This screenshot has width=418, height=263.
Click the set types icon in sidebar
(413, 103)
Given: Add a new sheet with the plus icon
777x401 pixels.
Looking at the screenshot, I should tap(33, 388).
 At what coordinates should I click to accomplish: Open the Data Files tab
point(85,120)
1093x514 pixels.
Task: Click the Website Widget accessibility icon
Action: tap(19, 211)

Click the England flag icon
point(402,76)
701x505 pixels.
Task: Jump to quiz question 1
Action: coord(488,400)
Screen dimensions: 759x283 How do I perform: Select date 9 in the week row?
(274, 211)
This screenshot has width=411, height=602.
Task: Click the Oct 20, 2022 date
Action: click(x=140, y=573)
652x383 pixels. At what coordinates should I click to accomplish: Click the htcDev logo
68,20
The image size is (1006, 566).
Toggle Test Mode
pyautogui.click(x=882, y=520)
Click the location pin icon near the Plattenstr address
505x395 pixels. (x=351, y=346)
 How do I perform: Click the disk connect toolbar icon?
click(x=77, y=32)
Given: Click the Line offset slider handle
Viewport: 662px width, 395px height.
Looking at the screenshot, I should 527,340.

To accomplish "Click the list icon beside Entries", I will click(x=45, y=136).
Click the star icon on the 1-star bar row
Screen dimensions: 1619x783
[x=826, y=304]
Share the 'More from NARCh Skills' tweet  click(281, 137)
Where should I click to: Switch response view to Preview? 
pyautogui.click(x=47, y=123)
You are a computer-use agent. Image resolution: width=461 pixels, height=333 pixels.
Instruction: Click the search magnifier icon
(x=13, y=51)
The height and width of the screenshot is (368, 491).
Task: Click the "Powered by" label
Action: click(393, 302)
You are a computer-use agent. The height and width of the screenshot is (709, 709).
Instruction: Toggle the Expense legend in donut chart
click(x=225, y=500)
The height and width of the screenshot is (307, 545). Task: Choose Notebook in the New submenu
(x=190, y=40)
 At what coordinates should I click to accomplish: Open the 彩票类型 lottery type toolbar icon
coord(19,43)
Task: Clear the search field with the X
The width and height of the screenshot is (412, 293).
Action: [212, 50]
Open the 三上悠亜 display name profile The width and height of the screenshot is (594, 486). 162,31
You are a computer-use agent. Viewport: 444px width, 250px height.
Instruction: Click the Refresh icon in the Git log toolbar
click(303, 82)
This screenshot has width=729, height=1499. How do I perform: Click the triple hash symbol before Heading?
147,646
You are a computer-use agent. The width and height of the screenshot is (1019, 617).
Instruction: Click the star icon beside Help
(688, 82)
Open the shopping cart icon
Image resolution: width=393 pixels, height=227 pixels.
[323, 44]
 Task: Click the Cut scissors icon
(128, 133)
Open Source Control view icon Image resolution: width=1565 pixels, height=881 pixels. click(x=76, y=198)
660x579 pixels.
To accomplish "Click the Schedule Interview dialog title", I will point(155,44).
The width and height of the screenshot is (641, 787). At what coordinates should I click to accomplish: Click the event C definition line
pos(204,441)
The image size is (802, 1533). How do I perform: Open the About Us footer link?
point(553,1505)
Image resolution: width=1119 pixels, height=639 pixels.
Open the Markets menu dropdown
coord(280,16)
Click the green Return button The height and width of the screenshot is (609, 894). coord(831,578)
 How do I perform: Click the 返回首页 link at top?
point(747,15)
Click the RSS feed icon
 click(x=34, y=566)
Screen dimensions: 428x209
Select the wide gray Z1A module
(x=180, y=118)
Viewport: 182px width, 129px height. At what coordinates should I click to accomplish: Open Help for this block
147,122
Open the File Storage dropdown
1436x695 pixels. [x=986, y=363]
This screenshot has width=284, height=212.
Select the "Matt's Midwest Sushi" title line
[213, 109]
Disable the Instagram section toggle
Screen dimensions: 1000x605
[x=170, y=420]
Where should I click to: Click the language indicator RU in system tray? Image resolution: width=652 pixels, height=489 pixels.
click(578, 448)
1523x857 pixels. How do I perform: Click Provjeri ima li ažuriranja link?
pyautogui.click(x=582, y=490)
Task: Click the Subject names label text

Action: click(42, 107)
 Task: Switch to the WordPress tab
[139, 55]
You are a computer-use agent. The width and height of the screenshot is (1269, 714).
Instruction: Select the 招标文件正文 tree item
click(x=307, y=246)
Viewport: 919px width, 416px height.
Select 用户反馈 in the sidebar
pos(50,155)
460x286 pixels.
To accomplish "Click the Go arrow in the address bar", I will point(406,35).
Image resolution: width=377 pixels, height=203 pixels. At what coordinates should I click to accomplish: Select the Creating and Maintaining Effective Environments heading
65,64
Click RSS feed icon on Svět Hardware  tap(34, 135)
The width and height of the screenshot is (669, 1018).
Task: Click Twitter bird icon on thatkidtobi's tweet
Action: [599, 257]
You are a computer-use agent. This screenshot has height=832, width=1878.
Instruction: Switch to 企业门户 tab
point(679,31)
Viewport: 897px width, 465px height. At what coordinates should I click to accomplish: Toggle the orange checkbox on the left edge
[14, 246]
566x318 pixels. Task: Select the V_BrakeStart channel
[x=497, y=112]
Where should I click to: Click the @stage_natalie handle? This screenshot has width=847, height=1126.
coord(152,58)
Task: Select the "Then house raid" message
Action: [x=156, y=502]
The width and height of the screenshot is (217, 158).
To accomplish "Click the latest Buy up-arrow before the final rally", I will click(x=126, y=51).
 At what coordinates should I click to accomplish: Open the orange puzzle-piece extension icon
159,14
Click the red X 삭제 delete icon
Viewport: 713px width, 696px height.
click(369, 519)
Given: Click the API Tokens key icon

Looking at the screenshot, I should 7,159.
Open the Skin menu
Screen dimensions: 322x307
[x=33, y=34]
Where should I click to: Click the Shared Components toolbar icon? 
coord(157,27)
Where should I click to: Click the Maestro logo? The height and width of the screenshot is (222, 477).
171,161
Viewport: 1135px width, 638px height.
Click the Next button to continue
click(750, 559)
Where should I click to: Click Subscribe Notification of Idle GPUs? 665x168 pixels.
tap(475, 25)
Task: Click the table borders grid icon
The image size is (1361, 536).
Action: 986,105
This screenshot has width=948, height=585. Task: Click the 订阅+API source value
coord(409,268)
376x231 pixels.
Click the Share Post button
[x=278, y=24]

_TASK DETAILS_
Set down every one of the records above once more, without altering any character.

_EXERCISE SOLUTION_
This screenshot has width=418, height=263.
Click the set types icon in sidebar
(413, 103)
Given: Add a new sheet with the plus icon
777x401 pixels.
Looking at the screenshot, I should tap(33, 388).
 At what coordinates should I click to accomplish: Open the Data Files tab
point(85,120)
1093x514 pixels.
Task: Click the Website Widget accessibility icon
Action: tap(19, 211)

Click the England flag icon
point(402,76)
701x505 pixels.
Task: Jump to quiz question 1
Action: coord(488,400)
Screen dimensions: 759x283 How do I perform: Select date 9 in the week row?
(274, 211)
This screenshot has width=411, height=602.
Task: Click the Oct 20, 2022 date
Action: click(x=140, y=573)
652x383 pixels. At what coordinates should I click to accomplish: Click the htcDev logo
68,20
The image size is (1006, 566).
Toggle Test Mode
pyautogui.click(x=882, y=520)
Click the location pin icon near the Plattenstr address
505x395 pixels. (x=351, y=346)
 How do I perform: Click the disk connect toolbar icon?
click(x=77, y=32)
Given: Click the Line offset slider handle
Viewport: 662px width, 395px height.
Looking at the screenshot, I should 527,340.

To accomplish "Click the list icon beside Entries", I will click(x=45, y=136).
Click the star icon on the 1-star bar row
Screen dimensions: 1619x783
[x=826, y=304]
Share the 'More from NARCh Skills' tweet  click(281, 137)
Where should I click to: Switch response view to Preview? 
pyautogui.click(x=47, y=123)
You are a computer-use agent. Image resolution: width=461 pixels, height=333 pixels.
Instruction: Click the search magnifier icon
(x=13, y=51)
The height and width of the screenshot is (368, 491).
Task: Click the "Powered by" label
Action: click(393, 302)
You are a computer-use agent. The height and width of the screenshot is (709, 709).
Instruction: Toggle the Expense legend in donut chart
click(x=225, y=500)
The height and width of the screenshot is (307, 545). Task: Choose Notebook in the New submenu
(x=190, y=40)
 At what coordinates should I click to accomplish: Open the 彩票类型 lottery type toolbar icon
coord(19,43)
Task: Clear the search field with the X
The width and height of the screenshot is (412, 293).
Action: [212, 50]
Open the 三上悠亜 display name profile The width and height of the screenshot is (594, 486). 162,31
You are a computer-use agent. Viewport: 444px width, 250px height.
Instruction: Click the Refresh icon in the Git log toolbar
click(303, 82)
This screenshot has width=729, height=1499. How do I perform: Click the triple hash symbol before Heading?
147,646
You are a computer-use agent. The width and height of the screenshot is (1019, 617).
Instruction: Click the star icon beside Help
(688, 82)
Open the shopping cart icon
Image resolution: width=393 pixels, height=227 pixels.
[323, 44]
 Task: Click the Cut scissors icon
(128, 133)
Open Source Control view icon Image resolution: width=1565 pixels, height=881 pixels. click(x=76, y=198)
660x579 pixels.
To accomplish "Click the Schedule Interview dialog title", I will point(155,44).
The width and height of the screenshot is (641, 787). At what coordinates should I click to accomplish: Click the event C definition line
pos(204,441)
The image size is (802, 1533). How do I perform: Open the About Us footer link?
point(553,1505)
Image resolution: width=1119 pixels, height=639 pixels.
Open the Markets menu dropdown
coord(280,16)
Click the green Return button The height and width of the screenshot is (609, 894). coord(831,578)
 How do I perform: Click the 返回首页 link at top?
point(747,15)
Click the RSS feed icon
 click(x=34, y=566)
Screen dimensions: 428x209
Select the wide gray Z1A module
(x=180, y=118)
Viewport: 182px width, 129px height. At what coordinates should I click to accomplish: Open Help for this block
147,122
Open the File Storage dropdown
1436x695 pixels. [x=986, y=363]
This screenshot has width=284, height=212.
Select the "Matt's Midwest Sushi" title line
[213, 109]
Disable the Instagram section toggle
Screen dimensions: 1000x605
[x=170, y=420]
Where should I click to: Click the language indicator RU in system tray? Image resolution: width=652 pixels, height=489 pixels.
click(578, 448)
1523x857 pixels. How do I perform: Click Provjeri ima li ažuriranja link?
pyautogui.click(x=582, y=490)
Task: Click the Subject names label text

Action: click(42, 107)
 Task: Switch to the WordPress tab
[139, 55]
You are a computer-use agent. The width and height of the screenshot is (1269, 714).
Instruction: Select the 招标文件正文 tree item
click(x=307, y=246)
Viewport: 919px width, 416px height.
Select 用户反馈 in the sidebar
pos(50,155)
460x286 pixels.
To accomplish "Click the Go arrow in the address bar", I will point(406,35).
Image resolution: width=377 pixels, height=203 pixels. At what coordinates should I click to accomplish: Select the Creating and Maintaining Effective Environments heading
65,64
Click RSS feed icon on Svět Hardware  tap(34, 135)
The width and height of the screenshot is (669, 1018).
Task: Click Twitter bird icon on thatkidtobi's tweet
Action: [599, 257]
You are a computer-use agent. This screenshot has height=832, width=1878.
Instruction: Switch to 企业门户 tab
point(679,31)
Viewport: 897px width, 465px height. At what coordinates should I click to accomplish: Toggle the orange checkbox on the left edge
[14, 246]
566x318 pixels. Task: Select the V_BrakeStart channel
[x=497, y=112]
Where should I click to: Click the @stage_natalie handle? This screenshot has width=847, height=1126.
coord(152,58)
Task: Select the "Then house raid" message
Action: [x=156, y=502]
The width and height of the screenshot is (217, 158).
To accomplish "Click the latest Buy up-arrow before the final rally", I will click(x=126, y=51).
 At what coordinates should I click to accomplish: Open the orange puzzle-piece extension icon
159,14
Click the red X 삭제 delete icon
Viewport: 713px width, 696px height.
click(369, 519)
Given: Click the API Tokens key icon

Looking at the screenshot, I should 7,159.
Open the Skin menu
Screen dimensions: 322x307
[x=33, y=34]
Where should I click to: Click the Shared Components toolbar icon? 
coord(157,27)
Where should I click to: Click the Maestro logo? The height and width of the screenshot is (222, 477).
171,161
Viewport: 1135px width, 638px height.
Click the Next button to continue
click(750, 559)
Where should I click to: Click Subscribe Notification of Idle GPUs? 665x168 pixels.
tap(475, 25)
Task: Click the table borders grid icon
The image size is (1361, 536).
Action: 986,105
This screenshot has width=948, height=585. Task: Click the 订阅+API source value
coord(409,268)
376x231 pixels.
Click the Share Post button
[x=278, y=24]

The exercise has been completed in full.